ROME, JUNE 20, 2011 (Zenit.org).- Over the past 60 years, since the United Nations High Commission for Refugees was formed, a change has taken place with regard to the international community's stance toward displaced persons, says the president of the Pontifical Council for Migrants and Travelers.
According to Archbishop Antonio Maria Vegliò, "there is a hardening attitude of countries so that it seems that refugees are the problem and not the reasons why they have to flee."
The archbishop made this reflection in an interview with Vatican Radio on World Refugee Day, during which he affirmed that the Church "is present with refugees and the internally displaced."
The world day, which is observed every year on June 20, coincides this year with the 60th anniversary of the foundation of the UNHCR and the adoption of the 1951 Geneva Convention on Refugees.
Archbishop Vegliò noted the many ways that the Church is involved in serving refugees, ranging from the presence of priests and nuns in refugee camps, to bishops establishing a parish among the displaced.
He mentioned in particular the International Catholic Migration Commission, who have "become specialists in the resettlement of refugees to third countries. More than one million people have been resettled. In addition, they are involved in different socioeconomic projects, like micro-credits."
Caritas, added Archbishop Vegliò, "is assisting in many different ways, from emergency aid to directly involved in managing refugee camps. They also got involved in counseling of traumatic refugees, and the reintegration of child soldiers."
The archbishop also spoke of two challenges in particular that concern the Church: the invisible presence of refugees in large cities, and children who grow up in refugee camps.
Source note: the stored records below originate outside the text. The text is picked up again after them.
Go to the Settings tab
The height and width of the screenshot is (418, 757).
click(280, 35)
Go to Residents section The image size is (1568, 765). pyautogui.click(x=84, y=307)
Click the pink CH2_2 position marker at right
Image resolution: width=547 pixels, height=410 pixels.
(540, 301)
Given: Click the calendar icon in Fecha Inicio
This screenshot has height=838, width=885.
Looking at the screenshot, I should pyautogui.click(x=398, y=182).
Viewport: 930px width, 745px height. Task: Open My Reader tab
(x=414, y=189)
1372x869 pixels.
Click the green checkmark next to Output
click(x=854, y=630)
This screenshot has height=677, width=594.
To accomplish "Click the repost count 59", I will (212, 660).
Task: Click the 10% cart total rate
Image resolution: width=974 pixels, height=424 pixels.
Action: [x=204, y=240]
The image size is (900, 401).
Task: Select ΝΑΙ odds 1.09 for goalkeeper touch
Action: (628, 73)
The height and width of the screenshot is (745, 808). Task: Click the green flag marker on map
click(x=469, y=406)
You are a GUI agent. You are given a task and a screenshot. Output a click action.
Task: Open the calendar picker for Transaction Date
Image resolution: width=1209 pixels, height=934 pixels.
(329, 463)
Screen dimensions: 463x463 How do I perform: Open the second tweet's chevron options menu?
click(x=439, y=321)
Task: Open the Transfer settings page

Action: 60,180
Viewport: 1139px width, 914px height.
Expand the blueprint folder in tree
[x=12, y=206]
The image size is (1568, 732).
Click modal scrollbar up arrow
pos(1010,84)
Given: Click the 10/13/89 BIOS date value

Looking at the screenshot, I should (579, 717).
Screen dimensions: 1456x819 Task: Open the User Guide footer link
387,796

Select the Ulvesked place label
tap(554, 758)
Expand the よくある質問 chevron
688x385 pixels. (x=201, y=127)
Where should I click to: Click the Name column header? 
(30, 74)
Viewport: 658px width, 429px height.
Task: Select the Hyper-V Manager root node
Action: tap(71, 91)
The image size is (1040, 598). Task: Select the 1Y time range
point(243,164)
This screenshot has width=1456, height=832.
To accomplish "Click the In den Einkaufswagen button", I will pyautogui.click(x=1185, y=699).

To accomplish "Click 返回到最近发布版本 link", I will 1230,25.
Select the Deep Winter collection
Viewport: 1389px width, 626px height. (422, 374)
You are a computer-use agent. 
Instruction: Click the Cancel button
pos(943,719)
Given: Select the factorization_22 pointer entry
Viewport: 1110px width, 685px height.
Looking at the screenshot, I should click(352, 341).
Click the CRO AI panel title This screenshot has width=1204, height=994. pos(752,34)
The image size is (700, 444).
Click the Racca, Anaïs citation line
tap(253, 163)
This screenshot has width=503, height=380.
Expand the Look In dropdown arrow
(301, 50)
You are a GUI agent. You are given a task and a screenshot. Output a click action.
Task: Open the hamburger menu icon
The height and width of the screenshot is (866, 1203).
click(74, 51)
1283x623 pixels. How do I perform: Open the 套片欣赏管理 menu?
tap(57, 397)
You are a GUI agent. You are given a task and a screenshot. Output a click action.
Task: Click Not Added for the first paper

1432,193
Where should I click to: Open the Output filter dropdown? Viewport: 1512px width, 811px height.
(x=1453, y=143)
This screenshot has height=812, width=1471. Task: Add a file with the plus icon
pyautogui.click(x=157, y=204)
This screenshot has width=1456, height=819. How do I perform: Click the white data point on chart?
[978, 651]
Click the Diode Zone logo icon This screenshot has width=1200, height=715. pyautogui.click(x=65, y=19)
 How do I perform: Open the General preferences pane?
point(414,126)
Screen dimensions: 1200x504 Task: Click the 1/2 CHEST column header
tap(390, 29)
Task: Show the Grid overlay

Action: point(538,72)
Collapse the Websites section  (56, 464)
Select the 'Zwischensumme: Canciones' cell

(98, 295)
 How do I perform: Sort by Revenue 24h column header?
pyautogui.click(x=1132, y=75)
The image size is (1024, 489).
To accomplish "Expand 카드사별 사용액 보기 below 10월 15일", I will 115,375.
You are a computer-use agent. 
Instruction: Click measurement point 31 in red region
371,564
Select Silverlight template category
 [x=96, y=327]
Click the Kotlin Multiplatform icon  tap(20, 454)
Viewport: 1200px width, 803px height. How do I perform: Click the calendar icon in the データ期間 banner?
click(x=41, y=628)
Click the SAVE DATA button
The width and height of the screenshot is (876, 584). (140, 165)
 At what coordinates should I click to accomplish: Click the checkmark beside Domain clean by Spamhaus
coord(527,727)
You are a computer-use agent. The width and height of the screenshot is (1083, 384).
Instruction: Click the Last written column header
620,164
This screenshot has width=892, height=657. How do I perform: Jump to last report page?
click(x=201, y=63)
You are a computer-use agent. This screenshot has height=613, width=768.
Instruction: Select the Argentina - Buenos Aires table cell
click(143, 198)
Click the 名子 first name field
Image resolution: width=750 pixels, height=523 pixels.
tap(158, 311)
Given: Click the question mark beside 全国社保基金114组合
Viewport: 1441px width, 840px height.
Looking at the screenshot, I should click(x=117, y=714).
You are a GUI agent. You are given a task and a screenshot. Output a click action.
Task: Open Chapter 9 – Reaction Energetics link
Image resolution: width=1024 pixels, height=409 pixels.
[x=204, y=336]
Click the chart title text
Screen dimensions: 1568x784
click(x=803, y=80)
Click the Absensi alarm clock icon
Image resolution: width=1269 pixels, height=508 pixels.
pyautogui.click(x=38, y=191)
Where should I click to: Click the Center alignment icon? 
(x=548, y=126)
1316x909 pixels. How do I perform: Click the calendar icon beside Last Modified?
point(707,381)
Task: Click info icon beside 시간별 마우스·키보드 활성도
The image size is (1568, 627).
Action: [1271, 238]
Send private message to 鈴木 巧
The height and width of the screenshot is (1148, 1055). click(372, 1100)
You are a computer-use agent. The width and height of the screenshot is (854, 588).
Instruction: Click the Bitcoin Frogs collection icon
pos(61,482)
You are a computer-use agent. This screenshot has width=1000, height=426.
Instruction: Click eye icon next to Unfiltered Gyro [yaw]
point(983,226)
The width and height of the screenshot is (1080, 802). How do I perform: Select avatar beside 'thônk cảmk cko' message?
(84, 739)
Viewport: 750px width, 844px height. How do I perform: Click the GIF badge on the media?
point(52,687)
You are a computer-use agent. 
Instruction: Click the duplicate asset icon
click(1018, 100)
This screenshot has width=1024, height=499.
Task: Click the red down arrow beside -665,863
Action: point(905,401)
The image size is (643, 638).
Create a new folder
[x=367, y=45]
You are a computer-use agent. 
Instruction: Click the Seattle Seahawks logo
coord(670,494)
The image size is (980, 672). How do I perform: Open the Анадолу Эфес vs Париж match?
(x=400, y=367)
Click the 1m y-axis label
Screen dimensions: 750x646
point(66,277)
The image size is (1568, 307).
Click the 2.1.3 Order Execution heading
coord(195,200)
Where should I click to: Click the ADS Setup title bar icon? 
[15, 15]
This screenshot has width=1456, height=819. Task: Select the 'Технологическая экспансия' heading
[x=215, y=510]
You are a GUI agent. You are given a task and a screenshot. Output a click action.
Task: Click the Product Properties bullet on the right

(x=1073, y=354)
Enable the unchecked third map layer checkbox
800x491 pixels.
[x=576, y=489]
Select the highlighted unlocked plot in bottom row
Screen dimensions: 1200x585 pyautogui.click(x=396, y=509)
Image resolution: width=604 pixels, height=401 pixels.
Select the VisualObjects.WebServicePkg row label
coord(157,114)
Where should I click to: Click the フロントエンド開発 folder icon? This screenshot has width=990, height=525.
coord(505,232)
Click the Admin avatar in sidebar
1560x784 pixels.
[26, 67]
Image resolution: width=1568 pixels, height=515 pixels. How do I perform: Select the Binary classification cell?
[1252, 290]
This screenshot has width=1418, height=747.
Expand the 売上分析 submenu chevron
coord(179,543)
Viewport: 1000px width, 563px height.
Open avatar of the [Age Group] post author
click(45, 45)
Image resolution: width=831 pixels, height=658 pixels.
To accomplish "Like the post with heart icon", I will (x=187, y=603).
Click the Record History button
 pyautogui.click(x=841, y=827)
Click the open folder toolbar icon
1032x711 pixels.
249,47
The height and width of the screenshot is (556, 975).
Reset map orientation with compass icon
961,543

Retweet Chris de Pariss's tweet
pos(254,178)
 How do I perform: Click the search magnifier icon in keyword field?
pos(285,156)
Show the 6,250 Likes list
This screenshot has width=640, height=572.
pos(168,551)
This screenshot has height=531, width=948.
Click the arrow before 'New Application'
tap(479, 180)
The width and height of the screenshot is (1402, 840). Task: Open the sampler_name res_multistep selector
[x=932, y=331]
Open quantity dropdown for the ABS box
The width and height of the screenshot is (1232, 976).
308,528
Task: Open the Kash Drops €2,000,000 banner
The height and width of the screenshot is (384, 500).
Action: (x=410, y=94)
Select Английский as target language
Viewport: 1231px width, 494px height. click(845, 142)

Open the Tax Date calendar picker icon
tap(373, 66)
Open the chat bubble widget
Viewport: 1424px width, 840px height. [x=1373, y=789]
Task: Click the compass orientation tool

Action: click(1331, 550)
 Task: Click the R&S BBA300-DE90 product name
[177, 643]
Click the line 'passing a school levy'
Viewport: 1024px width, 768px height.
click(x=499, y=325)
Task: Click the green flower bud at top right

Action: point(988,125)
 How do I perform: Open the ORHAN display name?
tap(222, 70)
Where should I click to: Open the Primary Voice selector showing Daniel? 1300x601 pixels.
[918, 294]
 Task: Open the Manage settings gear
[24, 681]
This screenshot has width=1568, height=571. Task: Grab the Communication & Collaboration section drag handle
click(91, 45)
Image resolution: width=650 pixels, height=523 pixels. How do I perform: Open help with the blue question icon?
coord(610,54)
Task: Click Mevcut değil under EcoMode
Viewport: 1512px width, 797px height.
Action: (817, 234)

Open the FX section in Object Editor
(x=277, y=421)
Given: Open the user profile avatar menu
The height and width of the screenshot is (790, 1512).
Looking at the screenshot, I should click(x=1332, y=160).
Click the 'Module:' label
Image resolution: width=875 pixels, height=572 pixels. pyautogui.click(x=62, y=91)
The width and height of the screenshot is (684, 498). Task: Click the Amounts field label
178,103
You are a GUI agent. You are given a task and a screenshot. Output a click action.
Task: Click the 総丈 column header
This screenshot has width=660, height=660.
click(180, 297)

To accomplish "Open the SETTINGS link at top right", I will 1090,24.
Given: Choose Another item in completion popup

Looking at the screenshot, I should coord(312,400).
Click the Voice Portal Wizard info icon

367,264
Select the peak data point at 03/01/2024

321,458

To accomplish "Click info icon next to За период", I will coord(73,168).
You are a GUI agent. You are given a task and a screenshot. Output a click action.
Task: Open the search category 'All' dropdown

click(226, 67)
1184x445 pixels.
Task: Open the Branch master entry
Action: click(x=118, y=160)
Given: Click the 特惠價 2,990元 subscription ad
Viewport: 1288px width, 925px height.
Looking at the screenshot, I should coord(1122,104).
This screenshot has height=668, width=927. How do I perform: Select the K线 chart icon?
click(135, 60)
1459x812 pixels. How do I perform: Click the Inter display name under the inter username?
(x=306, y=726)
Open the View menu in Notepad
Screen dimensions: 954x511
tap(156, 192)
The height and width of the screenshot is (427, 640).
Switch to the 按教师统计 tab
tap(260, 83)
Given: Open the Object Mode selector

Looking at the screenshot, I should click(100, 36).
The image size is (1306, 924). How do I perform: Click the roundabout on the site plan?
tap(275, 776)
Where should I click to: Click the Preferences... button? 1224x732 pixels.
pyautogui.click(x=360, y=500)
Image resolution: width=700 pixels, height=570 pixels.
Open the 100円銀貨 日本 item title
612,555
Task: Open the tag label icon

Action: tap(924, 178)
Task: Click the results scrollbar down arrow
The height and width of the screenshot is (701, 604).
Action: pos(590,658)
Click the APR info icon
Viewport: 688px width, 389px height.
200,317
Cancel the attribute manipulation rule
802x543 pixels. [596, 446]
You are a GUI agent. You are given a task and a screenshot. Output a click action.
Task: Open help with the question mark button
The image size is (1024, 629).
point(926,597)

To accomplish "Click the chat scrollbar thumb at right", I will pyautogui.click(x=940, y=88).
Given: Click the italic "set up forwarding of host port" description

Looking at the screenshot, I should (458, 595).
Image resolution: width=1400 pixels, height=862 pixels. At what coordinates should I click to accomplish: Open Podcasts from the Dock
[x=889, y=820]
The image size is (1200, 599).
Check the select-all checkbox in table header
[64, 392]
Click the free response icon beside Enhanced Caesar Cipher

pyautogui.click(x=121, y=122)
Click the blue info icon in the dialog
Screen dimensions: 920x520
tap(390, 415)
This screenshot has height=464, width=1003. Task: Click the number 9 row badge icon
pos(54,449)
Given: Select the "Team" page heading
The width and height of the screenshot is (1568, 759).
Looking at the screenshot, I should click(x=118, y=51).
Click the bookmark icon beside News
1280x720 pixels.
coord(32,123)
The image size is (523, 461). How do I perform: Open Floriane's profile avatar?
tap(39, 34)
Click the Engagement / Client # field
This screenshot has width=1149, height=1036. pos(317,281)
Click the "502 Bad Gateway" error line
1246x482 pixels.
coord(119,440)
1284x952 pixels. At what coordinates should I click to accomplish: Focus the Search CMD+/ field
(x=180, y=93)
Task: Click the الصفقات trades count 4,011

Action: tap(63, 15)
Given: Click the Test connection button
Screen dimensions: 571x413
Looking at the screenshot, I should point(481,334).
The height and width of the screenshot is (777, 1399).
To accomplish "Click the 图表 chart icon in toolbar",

"An increasing number of refugees, at present half of them, settle down in cities," he explained. "One of the questions is how to reach them as they have become invisible in the crowds of others, especially in slum areas."
Regarding children who grow up in refugee camps, the prelate lamented that "many do not know any other reality, since they were born in the camps."
He gave the examples of camps in Thailand, "where about 150,000 people are living for 20 years in such situations," and also in the eastern part of the Democratic Republic of Congo, where some 1.7 million persons continue to live.
Archbishop Vegliò made a plea to developed nations to do more to welcome refugees in their countries, stating that it's "a tragedy that people have to flee on not seaworthy and overloaded boats, and that they should lose their life."
"Closing borders is not the answer," he added. "Countries should guarantee the rights of the refugees and act according to the spirit of the 1951 Convention, to assist those in need, to welcome them, and treat them on the same level as citizens."